Scientists at the University of Illinois at Urbana-Champaign are part of a multi-institutional team working to increase sugarcane's geographic range, boost its photosynthetic rate by 30 percent and turn it into an oil-producing crop for biodiesel production, the university reported Monday.

"Biodiesel is attractive because, for example, with soybean, once you've pressed the oil out it's fairly easy to convert it to diesel," said plant biology Professor Stephen P. Long. "You could do it in your kitchen."

But the problem is soybean isn't productive enough to meet the nation's need for renewable diesel fuels, he said, which is why the team wants to turn sugarcane and sorghum -- two of the most productive crop plants known -- into even more productive, oil-generating plants.

"Sugarcane and sorghum are exceptionally productive plants, and if you could make them accumulate oil in their stems instead of sugar, this would give you much more oil per acre," Long said in a release.

The researchers, genetically modifying sugarcane to boost natural oil production, have managed to increase production to about 1.5 percent.

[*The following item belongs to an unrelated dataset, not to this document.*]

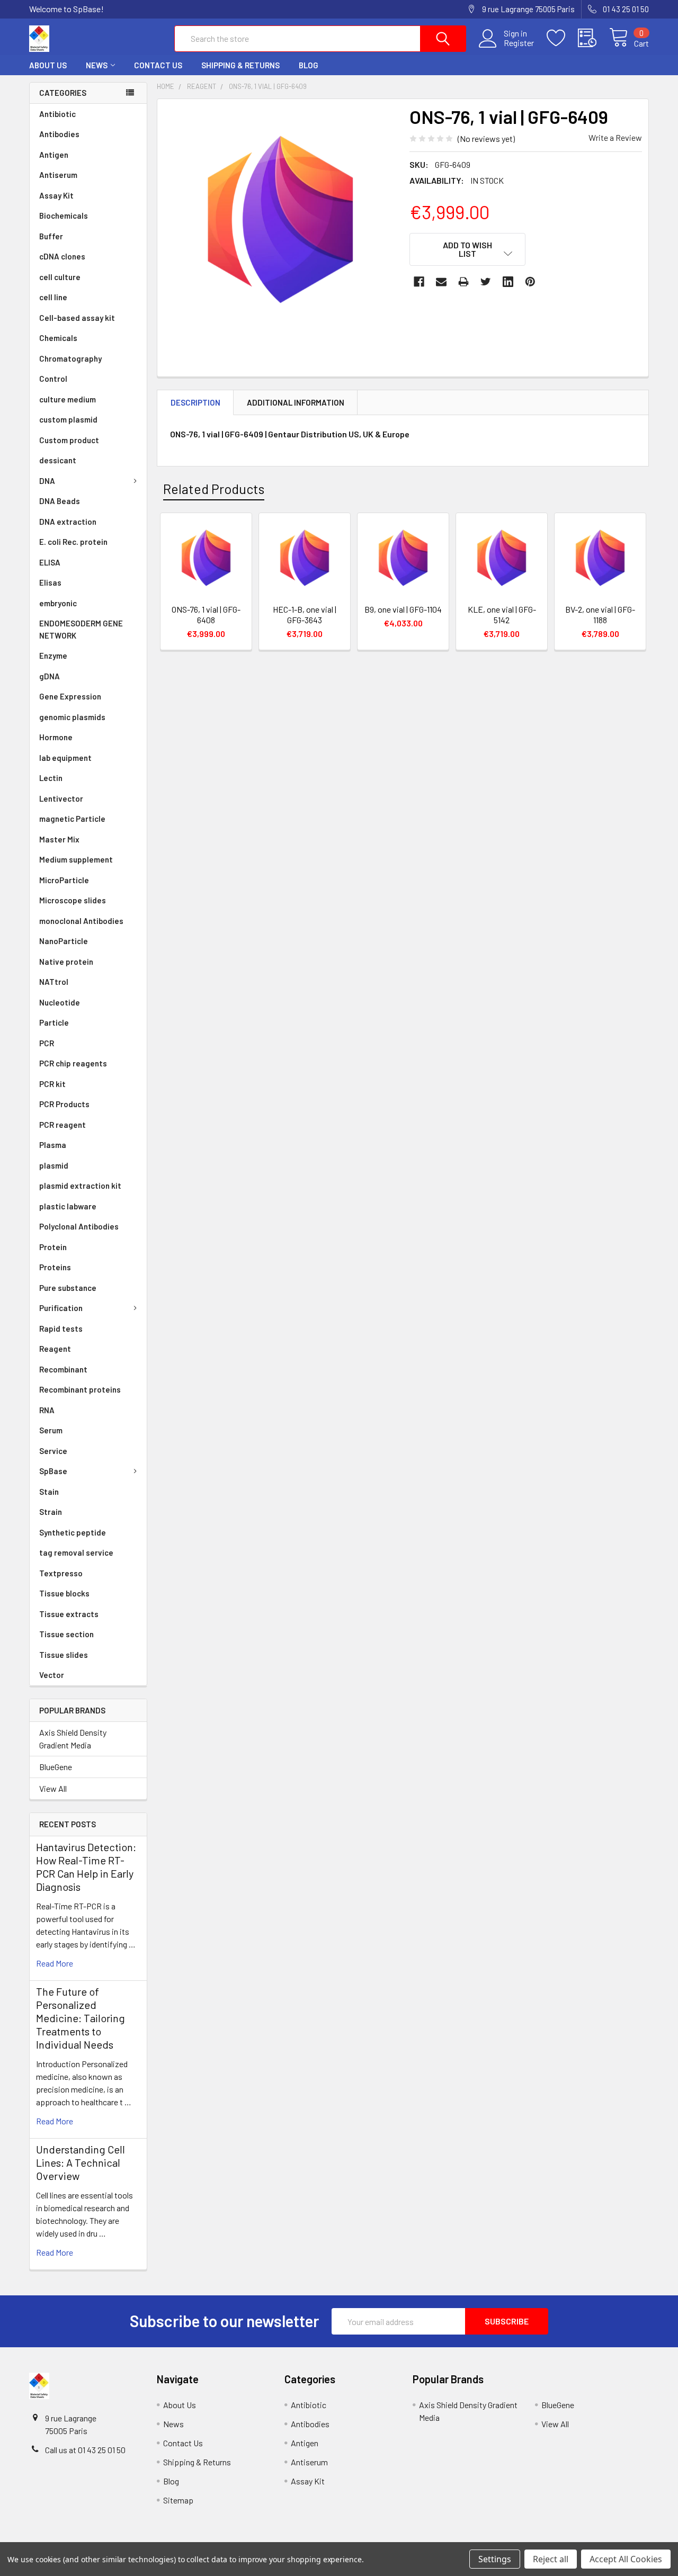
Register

"That doesn't sound like a lot, but at 1.5 percent, a sugarcane field in Florida would produce about 50 percent more oil per acre than a soybean field," Long said. "There's enough oil to make it worth harvesting."

To boost cold tolerance, researchers are crossing sugarcane with Miscanthus, a related perennial grass that can grow as far north as Canada. While the new hybrid is more cold-tolerant than sugarcane, further crosses are needed to restore the other attributes of sugarcane while preserving its cold-tolerance, Long said.